# The exercise
Copy out the items word for word, covering the stretch from the line that contains "Click the X" through the line that contains "point(1407,534)", both included.

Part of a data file
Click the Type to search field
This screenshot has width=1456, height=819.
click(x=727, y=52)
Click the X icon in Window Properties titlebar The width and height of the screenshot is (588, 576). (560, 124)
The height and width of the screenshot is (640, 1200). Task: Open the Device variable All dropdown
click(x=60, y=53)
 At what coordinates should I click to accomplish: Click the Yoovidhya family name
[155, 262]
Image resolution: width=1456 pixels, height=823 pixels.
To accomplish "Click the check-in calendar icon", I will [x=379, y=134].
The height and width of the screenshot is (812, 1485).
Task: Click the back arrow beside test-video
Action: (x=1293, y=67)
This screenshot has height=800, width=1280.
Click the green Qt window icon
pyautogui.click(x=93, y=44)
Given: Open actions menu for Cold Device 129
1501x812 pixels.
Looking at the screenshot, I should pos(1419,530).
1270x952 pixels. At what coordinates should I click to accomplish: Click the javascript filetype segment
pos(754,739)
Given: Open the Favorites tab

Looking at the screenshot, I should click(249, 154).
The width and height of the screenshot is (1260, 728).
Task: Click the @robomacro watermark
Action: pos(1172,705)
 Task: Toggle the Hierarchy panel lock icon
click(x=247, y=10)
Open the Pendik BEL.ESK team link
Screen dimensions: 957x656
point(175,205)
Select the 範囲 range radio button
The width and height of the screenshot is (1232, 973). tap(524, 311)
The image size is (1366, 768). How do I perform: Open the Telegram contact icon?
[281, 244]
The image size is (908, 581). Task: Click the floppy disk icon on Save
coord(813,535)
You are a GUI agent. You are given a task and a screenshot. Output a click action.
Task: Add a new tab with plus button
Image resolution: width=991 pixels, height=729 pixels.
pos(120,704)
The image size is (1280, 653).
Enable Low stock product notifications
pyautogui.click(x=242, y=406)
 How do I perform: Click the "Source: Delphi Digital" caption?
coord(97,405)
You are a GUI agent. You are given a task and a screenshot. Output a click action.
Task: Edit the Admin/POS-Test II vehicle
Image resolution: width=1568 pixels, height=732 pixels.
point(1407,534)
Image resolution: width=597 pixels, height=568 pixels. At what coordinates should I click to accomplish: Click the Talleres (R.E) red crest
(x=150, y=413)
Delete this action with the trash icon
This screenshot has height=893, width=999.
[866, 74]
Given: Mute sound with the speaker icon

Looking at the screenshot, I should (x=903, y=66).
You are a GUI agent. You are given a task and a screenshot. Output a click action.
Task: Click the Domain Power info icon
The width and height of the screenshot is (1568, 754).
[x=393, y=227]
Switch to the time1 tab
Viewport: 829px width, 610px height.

# Right answer
Click the X icon in Window Properties titlebar The width and height of the screenshot is (588, 576). (560, 124)
The height and width of the screenshot is (640, 1200). Task: Open the Device variable All dropdown
click(x=60, y=53)
 At what coordinates should I click to accomplish: Click the Yoovidhya family name
[155, 262]
Image resolution: width=1456 pixels, height=823 pixels.
To accomplish "Click the check-in calendar icon", I will [x=379, y=134].
The height and width of the screenshot is (812, 1485).
Task: Click the back arrow beside test-video
Action: (x=1293, y=67)
This screenshot has height=800, width=1280.
Click the green Qt window icon
pyautogui.click(x=93, y=44)
Given: Open actions menu for Cold Device 129
1501x812 pixels.
Looking at the screenshot, I should pos(1419,530).
1270x952 pixels. At what coordinates should I click to accomplish: Click the javascript filetype segment
pos(754,739)
Given: Open the Favorites tab

Looking at the screenshot, I should click(249, 154).
The width and height of the screenshot is (1260, 728).
Task: Click the @robomacro watermark
Action: pos(1172,705)
 Task: Toggle the Hierarchy panel lock icon
click(x=247, y=10)
Open the Pendik BEL.ESK team link
Screen dimensions: 957x656
point(175,205)
Select the 範囲 range radio button
The width and height of the screenshot is (1232, 973). tap(524, 311)
The image size is (1366, 768). How do I perform: Open the Telegram contact icon?
[281, 244]
The image size is (908, 581). Task: Click the floppy disk icon on Save
coord(813,535)
You are a GUI agent. You are given a task and a screenshot. Output a click action.
Task: Add a new tab with plus button
Image resolution: width=991 pixels, height=729 pixels.
pos(120,704)
The image size is (1280, 653).
Enable Low stock product notifications
pyautogui.click(x=242, y=406)
 How do I perform: Click the "Source: Delphi Digital" caption?
coord(97,405)
You are a GUI agent. You are given a task and a screenshot. Output a click action.
Task: Edit the Admin/POS-Test II vehicle
Image resolution: width=1568 pixels, height=732 pixels.
point(1407,534)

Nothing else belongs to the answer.